外国人窃盗団による大量盗難を現場や報道で目にするたび、我が国が侵略されているような気持ちになるのは、私だけではないでしょう。特定の商店をターゲットに、幅広い範囲を神出鬼没に暗躍する彼らによる被害は深刻で、捕捉するべく対峙する私たちの感じる恐怖も相当なものです。特に、複数の外国人による犯行を現認した時には、自分の心音が大音量で鳴り響き、温度に関係なく妙な汗が吹き出すほどの精神状態に追い込まれます。見るからに怖い人や複数犯の場合には、店長や店員さんと協力して声をかける手順を踏みますが、手助けしてくれた店長さんが、お酒や化粧品など多数の商品を盗んだ外国人グループの1人に殴られて重傷を負うという事後強盗事件に遭遇したこともありました。

数年前、東京の郊外にあるディスカウントストアで起きた話です。お酒や化粧品、医薬品など、多数の商品をボストンバッグに隠している20代に見える中国人の3人組を発見した私は、彼らが店外に出るというタイミングで店長を呼び出して応援を頼みました。

「若い外国人の3人組なので、複数で対応しないと危ないですよ」
「フン。みんな忙しいし、おれ1人で大丈夫だよ」

少しトッポイというか、なにかと威勢のいい40代前半の店長は、学生の頃、カラーギャングの一員だったらしく、たまにそのことを自慢気に話していました。なので、よほど腕に自信があるのでしょう。応援要請をするよう進言した私を鼻で笑った店長は、俺に任せろという雰囲気を全開にして、たった1人で3人組につかみかかっていきました。

「おい、待て! コラ、この野郎!」

しかし、乱暴に声をかければ、声をかけられた側もそれに合わせた形で対応してきます。
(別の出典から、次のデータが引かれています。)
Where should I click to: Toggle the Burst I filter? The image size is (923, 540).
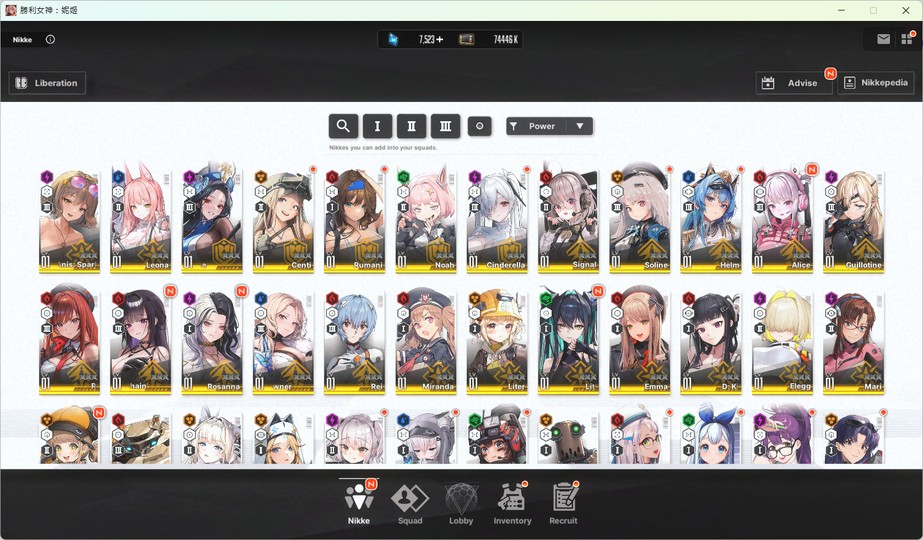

なかでも複数犯や外国人に対する乱暴な声掛けは、非常に危険な行為といえ、命懸けの状況を招くことにつながりかねません。案の定、店長がひとり勇ましく声をかけた瞬間に、その悲劇は起こりました。犯人グループの中で一番体格のいい男が、振り向き様に店長の顔面に肘打ちを食らわせたのです。その強烈な一撃で地面に倒された店長の上に跨った男は、さらに店長の顔面を殴りつけると、仲間の怒声に呼応する形で逃走しました。

「大丈夫ですか!?」

あまりの恐怖から制止することすらできなかった私が、犯人を追うことなどできるわけもありません。顔を押さえて呻く店長に駆け寄り、そっと手を離してケガの状態を確認すると、あまりの状況に思わず悲鳴が出ました。左目の眼球が、通常ではあり得ない位置に零れ落ちていたのです。

救急病院に搬送された店長は、眼下底骨折と診断され、すぐさま緊急手術が施されました。全治6カ月の重傷です。容態が落ち着いた頃を見計らって見舞いに行くと、目の下に風船のようなものを入れて手術したと聞き、その痛みは凄まじいものだったと話していました。その一方、警察の緊急配備を掻い潜った犯人たちは、身元の特定にも至らないまま、いまも逃げ果せています。盗まれた商品も持ち去られてしまったので、まさに踏んだり蹴ったりの状況といえ、保安人生の中でも忘れられない嫌な思い出となりました。